Banana Wars is the term used by some historians since it was coined in 1983[1] to refer to the occupations, police actions, and interventions on the part of the United States in Central America and the Caribbean between the end of the Spanish–American War in 1898 and the inception of the Good Neighbor Policy in 1934.[2] These military interventions were most often carried out by the United States Marine Corps, which developed a manual, The Strategy and Tactics of Small Wars (1921) based on its experiences. On occasion, the Navy provided gunfire support and Army troops were also used.

With the Treaty of Paris, Spain ceded control of Cuba, Puerto Rico, and the Philippines to the United States. Thereafter, the United States conducted military interventions in Cuba, Panama, Honduras, Nicaragua, Mexico, Haiti, and the Dominican Republic. The series of conflicts ended with the withdrawal of troops from Haiti in 1934 under President Franklin D. Roosevelt.

Origins[edit]

United States Marines with the captured flag of Augusto César Sandino of Nicaragua in 1932

Reasons for these conflicts were varied but largely economic in nature. The conflicts were called "Banana Wars", a term that arose from the connections between these interventions and the preservation of US commercial interests in the region.

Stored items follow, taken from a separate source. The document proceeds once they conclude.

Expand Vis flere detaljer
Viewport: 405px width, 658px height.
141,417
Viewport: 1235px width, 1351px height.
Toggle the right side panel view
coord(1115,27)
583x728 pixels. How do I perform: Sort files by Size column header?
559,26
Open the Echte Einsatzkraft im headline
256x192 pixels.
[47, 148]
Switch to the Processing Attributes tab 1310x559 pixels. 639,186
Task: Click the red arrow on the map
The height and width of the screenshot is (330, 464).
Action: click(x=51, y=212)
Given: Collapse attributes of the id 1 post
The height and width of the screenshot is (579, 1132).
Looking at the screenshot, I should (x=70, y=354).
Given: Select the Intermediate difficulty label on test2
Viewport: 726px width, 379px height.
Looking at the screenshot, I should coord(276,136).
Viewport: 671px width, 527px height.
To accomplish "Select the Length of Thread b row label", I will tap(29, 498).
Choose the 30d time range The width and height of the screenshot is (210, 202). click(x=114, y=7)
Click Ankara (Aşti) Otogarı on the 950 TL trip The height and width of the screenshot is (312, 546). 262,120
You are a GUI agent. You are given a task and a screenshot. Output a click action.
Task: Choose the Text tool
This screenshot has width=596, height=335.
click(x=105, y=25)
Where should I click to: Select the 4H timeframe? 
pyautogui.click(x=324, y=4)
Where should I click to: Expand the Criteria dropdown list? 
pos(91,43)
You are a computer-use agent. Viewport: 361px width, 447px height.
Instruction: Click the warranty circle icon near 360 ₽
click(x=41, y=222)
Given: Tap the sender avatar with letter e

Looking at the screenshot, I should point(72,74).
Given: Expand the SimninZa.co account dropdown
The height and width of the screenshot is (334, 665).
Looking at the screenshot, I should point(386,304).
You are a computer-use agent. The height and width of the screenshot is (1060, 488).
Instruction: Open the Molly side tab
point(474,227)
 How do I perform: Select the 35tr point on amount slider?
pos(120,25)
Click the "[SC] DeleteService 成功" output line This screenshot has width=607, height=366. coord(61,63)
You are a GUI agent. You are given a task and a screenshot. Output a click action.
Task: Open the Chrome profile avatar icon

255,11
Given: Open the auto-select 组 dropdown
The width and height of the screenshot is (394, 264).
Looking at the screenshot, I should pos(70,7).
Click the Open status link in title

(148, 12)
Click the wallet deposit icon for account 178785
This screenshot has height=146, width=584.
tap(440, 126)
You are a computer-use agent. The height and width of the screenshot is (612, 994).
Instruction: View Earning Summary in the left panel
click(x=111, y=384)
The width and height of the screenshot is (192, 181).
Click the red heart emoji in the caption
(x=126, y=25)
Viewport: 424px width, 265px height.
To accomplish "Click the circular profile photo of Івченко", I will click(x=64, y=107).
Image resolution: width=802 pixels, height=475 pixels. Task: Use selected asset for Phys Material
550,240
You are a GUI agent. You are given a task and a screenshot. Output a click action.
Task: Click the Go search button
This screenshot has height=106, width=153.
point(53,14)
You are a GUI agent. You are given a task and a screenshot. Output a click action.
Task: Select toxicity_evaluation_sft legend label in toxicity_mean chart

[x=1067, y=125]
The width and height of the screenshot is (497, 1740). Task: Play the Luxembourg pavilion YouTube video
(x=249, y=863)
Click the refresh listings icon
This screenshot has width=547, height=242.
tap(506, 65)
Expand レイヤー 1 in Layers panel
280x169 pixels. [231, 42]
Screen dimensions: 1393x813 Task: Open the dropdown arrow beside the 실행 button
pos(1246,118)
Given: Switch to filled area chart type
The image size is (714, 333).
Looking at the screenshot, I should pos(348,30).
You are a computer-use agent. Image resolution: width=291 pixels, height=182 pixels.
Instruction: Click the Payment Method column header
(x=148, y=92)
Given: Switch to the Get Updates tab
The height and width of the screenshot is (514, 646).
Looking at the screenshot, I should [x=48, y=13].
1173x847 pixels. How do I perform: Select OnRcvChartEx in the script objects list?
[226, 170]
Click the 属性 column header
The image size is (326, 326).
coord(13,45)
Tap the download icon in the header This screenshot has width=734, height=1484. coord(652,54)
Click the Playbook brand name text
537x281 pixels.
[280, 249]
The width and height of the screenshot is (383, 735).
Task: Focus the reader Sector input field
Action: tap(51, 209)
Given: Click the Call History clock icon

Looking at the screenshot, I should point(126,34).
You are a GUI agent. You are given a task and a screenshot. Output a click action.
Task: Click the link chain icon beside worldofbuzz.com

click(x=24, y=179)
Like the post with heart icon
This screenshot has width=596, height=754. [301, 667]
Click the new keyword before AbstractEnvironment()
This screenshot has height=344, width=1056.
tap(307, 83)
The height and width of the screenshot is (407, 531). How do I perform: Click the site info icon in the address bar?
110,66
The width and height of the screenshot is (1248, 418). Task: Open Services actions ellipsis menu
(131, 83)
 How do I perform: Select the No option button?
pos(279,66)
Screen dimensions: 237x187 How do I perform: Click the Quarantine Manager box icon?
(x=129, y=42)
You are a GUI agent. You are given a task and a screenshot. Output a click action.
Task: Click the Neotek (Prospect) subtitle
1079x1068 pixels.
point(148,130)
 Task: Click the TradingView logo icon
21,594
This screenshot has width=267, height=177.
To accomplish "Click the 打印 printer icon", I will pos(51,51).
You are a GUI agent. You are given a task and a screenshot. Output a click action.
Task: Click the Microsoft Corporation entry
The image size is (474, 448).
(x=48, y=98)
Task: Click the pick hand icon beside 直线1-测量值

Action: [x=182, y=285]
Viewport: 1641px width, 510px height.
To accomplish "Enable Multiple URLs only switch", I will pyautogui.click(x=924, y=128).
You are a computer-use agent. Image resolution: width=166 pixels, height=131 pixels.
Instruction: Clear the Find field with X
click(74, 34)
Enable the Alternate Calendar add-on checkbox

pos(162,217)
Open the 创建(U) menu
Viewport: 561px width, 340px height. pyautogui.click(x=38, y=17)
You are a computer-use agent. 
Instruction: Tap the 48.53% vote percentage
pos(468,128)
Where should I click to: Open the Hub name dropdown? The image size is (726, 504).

Most prominently, the United Fruit Company had significant financial stakes in the production of bananas, tobacco, sugar cane, and various other products throughout the Caribbean, Central America and Northern South America. The US was also advancing its political interests, maintaining a sphere of influence and controlling the Panama Canal (opened 1914) which it had recently built and was important for global trade and projecting naval power.

Interventions[edit]

American warships off Veracruz in 1914
  • Spanish–American War, U.S. forces land in Cuba and Puerto Rico.
  • Panama, U.S. interventions in the isthmus go back to the 1846 Mallarino–Bidlack Treaty and intensified after the so-called Watermelon War of 1856. In 1903, Panama seceded from the Republic of Colombia, backed by the U.S. government,[a] during the Thousand Days' War. The Panama Canal was under construction by then, and the Panama Canal Zone, under United States sovereignty, was created.
  • Nicaragua, which, after intermittent landings and naval bombardments in the previous decades, was occupied by the U.S. almost continuously from 1912–1933.
  • Cuba, occupied by the U.S. from 1898–1902 under military governor Leonard Wood, and again from 1906 to 1909, 1912, and 1917 to 1922; subject to the terms of the Cuban–American Treaty of Relations (1903) until 1934.
  • Haiti, occupied by the U.S. from 1915–1934, which led to the creation of a new Haitian constitution in 1917 that instituted changes that included an end to the prior ban on land ownership by non-Haitians. This period included the First and Second Caco Wars.[4]
  • Dominican Republic, action in 1903, 1904 (the Santo Domingo Affair), and 1914 (Naval forces engage in battles in the city of Santo Domingo[5]); occupied by the U.S. from 1916 to 1924.
  • Honduras, where the United Fruit Company and Standard Fruit Company dominated the country's key banana export sector and associated land holdings and railways, saw insertion of American troops in 1903, 1907, 1911, 1912, 1919, 1924 and 1925. The writer O. Henry coined the term "Banana republic" in 1904 to describe Honduras.[6]
  • Mexico, The U.S. military involvements with Mexico in this period are related to the same general commercial and political causes, but stand as a special case. The Americans conducted the Border War with Mexico from 1910-1919 for additional reasons: to control the flow of immigrants and refugees from revolutionary Mexico (pacificos), and to counter rebel raids into U.S. territory. The 1914 U.S. occupation of Veracruz, however, was an exercise of armed influence, not an issue of border integrity; it was aimed at cutting off the supplies of German munitions to the government of Mexican leader Victoriano Huerta,[7] which U.S. President Woodrow Wilson refused to recognize.[7] In the years prior to World War I, the U.S. was also alert to the regional balance of power against Germany. The Germans were actively arming and advising the Mexicans, as shown by the 1914 SS Ypiranga arms-shipping incident, German saboteur Lothar Witzke's base in Mexico City, the 1917 Zimmermann Telegram and German advisors present during the 1918 Battle of Ambos Nogales. Only twice during the Mexican Revolution did the U.S. military occupy Mexico: during the temporary occupation of Veracruz in 1914 and between 1916 and 1917, when U.S. General John Pershing led U.S. Army forces on a nationwide search for Pancho Villa.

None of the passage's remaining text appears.